Я размахивал посохом, удерживая троих уцелевших на расстоянии. Они казались оборванными и голодными, но я чувствовал, что для них не составит труда догнать меня, если я побегу. Я уже устал, а они были голодны как волки. Они будут преследовать меня, пока я не упаду. Один подошел слишком близко, и я нанес ему скользящий удар по запястью. Он выронил ржавый рыбный нож и с визгом прижал пострадавшую руку к груди. И снова двое остальных не обратили никакого внимания на чужую боль. Я отпрыгнул назад.
– Что вы хотите? – спросил я их.
– Что у тебя есть? – вопросом ответил один из них.
Он говорил с трудом, голос его дребезжал, как будто им давно не пользовались, слова были полностью лишены какой-либо интонации. «Перекованный» медленно обходил меня по широкой дуге, заставляя поворачиваться. «Говорящий мертвец», – подумал я и не смог остановить эту мысль, эхом повторявшуюся в моем сознании.
– Ничего, – выпалил я, отвлекая его разговором, чтобы удержать на расстоянии. – У меня нет ничего для вас. Ни денег, ни еды, ничего. Я потерял все мои вещи там, на дороге.
– Ничего, – сказал второй, и я только теперь понял, что это некогда была женщина. Теперь это была пустая злобная кукла, чьи тусклые глаза внезапно загорелись алчностью, когда она сказала: – Плащ. Хочу твой плащ.
Похоже, она обрадовалась, что ей удалось сформулировать эту мысль, и торжество немного отвлекло ее. Я воспользовался этим, чтобы ударить «перекованную» по голени. Женщина посмотрела вниз как бы озадаченно и продолжала ковылять вокруг меня.
– Плащ, – эхом отозвался второй «перекованный».
Мгновение они сверлили взглядом друг друга, пока их неповоротливые мозги осознавали появление нового противника.
– Мне. Мой, – добавил мужчина.
– Нет. Убью, – спокойно сказала женщина. – И тебя убью, – напомнила она мне и снова подошла достаточно близко.

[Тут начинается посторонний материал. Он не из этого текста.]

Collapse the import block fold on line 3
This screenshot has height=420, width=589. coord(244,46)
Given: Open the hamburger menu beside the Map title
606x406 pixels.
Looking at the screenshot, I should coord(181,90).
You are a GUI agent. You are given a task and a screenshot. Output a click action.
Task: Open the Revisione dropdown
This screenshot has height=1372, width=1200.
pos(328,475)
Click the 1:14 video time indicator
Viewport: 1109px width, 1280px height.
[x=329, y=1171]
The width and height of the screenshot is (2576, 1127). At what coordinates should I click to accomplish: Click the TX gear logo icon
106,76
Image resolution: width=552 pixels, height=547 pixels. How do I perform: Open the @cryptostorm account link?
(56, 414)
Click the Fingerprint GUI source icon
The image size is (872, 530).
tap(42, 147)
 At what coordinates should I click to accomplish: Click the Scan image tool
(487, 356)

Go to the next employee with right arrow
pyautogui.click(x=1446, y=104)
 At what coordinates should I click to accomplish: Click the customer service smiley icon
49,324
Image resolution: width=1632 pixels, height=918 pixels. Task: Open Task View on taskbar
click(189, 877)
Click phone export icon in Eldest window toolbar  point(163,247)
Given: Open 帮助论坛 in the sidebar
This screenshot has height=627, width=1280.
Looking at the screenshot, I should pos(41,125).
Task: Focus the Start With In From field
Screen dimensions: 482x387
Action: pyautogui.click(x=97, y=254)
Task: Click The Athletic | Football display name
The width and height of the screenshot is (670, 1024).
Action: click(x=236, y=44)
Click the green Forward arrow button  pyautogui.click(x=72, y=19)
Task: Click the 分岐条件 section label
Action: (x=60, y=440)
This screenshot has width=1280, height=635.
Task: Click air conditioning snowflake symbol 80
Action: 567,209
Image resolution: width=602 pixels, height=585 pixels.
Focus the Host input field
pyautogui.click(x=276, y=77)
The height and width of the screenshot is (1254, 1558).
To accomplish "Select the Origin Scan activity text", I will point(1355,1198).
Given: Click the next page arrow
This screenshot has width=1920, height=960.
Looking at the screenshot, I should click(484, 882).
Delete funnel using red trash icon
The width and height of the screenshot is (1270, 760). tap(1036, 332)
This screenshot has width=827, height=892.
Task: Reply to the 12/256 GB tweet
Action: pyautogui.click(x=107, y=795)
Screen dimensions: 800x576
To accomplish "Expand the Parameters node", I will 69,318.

Я замахнулся на нее посохом, но она отскочила назад и попыталась ухватиться за него. Я резко развернулся – и как раз вовремя: тот, которому досталось по запястью, уже подбирался ко мне. Я со всей силы снова ударил его, отскочил назад и помчался по дороге. Я бежал неловко, сжимая в одной руке палку, а другой сражаясь с застежкой моего плаща. Наконец она расстегнулась, и я отбросил плащ, продолжая бег. Слабость в ногах сказала мне, что это мой последний шанс. Но несколькими мгновениями позже они, видимо, добежали до плаща, потому что я услышал сердитые крики и вопли. На бегу я взмолился, чтобы все четверо увлеклись дележом добычи и отстали. Впереди был поворот – не резкий, но все же достаточно крутой, чтобы скрыть меня от глаз преследователей. И все же я еще долго мчался со всех ног, потом перешел на трусцу и бежал сколько мог, прежде чем решился оглянуться. Дорога за моей спиной была широкой и пустой. Я заставил себя идти дальше, но увидел подходящее место и свернул с дороги.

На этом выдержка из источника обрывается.